Figure 5.

Detection of Spike S1 and vimentin in several cell types employing different immunodetection sequences. (a) Scheme of the incubation and washing steps performed for immunodetection. Incubations were carried out for 1 h in the cold. After each incubation coverslips were washed three times with 200 μl of cold PBS. At the end of the procedure, an additional washing step with water was performed before coverslips were allowed to dry and mounted. (b) Representative images from the detection of Spike S1-Fc and vimentin in the indicated cell lines following the different immunodetection sequences.

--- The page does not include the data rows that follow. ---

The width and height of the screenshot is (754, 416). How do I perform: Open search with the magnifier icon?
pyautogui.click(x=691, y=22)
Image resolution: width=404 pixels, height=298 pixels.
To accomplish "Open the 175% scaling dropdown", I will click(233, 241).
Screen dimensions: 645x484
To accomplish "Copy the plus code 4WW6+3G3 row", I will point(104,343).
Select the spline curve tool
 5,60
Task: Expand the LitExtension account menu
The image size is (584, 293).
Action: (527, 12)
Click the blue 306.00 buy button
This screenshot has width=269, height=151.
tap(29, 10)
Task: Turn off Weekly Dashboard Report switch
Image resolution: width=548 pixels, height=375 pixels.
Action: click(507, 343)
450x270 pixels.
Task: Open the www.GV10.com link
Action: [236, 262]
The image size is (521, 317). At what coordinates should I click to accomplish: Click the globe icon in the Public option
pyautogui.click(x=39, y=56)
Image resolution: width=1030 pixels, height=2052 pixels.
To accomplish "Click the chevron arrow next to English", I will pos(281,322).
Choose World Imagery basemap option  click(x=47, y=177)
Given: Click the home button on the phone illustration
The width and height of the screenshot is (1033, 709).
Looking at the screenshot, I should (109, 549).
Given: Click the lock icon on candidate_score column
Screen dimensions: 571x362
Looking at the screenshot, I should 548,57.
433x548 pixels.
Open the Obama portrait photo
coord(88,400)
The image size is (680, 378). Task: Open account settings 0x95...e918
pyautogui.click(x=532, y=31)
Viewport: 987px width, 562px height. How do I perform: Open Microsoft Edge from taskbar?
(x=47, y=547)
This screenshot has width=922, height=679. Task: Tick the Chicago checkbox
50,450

The graph shows the colocalization between Spike and vimentin fluorescent signals for Vero and A549 cells with every immunodetection sequence assayed. Colocalization is expressed as the proportion of Spike S1 colocalizing with vimentin signal (Manders’ coefficient), measured applying the automatic Costes’ threshold (n ≥ 12 per condition). Results are shown as mean values ± SEM; ns, non-significant, p > 0.05; *, p ≤ 0.05; **, p ≤ 0.01; ***, p ≤ 0.001 by ANOVA with Tukey’s post-test. (c) A549 cells were incubated with Spike S1-Fc, after which, immunodetection was performed by simultaneous incubation with anti-S1 antibody and 84-1 anti-vimentin monoclonal antibody, followed by simultaneous incubation with the two corresponding secondary antibodies prior to fixation. The bright field image with cell contours highlighted and colocalization mask are shown at the right. Bars, 20 μm.